───── Record excerpts
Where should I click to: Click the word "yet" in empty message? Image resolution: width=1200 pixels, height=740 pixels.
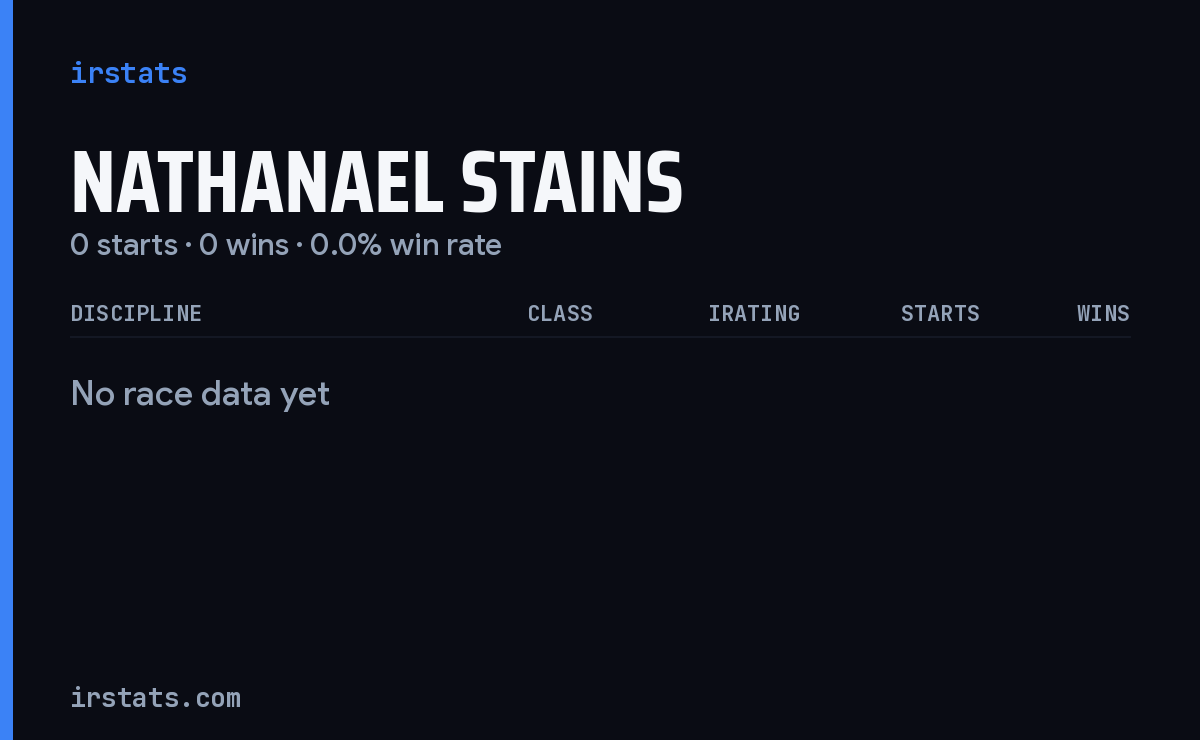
──────────
───── Record excerpts
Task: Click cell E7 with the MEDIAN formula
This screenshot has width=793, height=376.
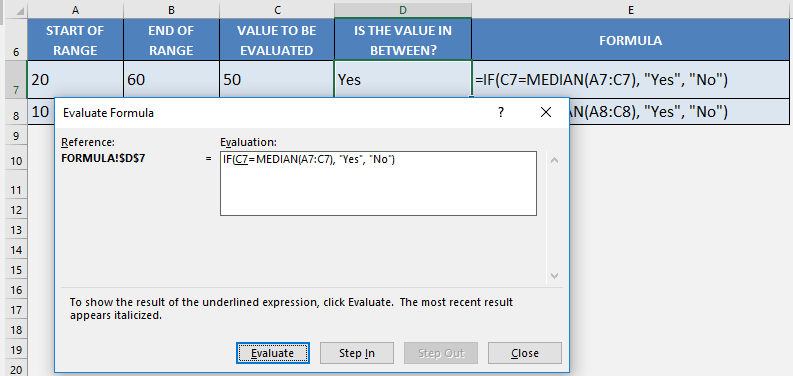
──────────
───── Record excerpts
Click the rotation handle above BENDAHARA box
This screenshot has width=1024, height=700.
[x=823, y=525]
──────────
Repeat the entries above verbatim, but only from the line that has "Task: Click cell E7 with the MEDIAN formula" down to the line that has "This screenshot has width=793, height=376.", inclusive.

Task: Click cell E7 with the MEDIAN formula
This screenshot has width=793, height=376.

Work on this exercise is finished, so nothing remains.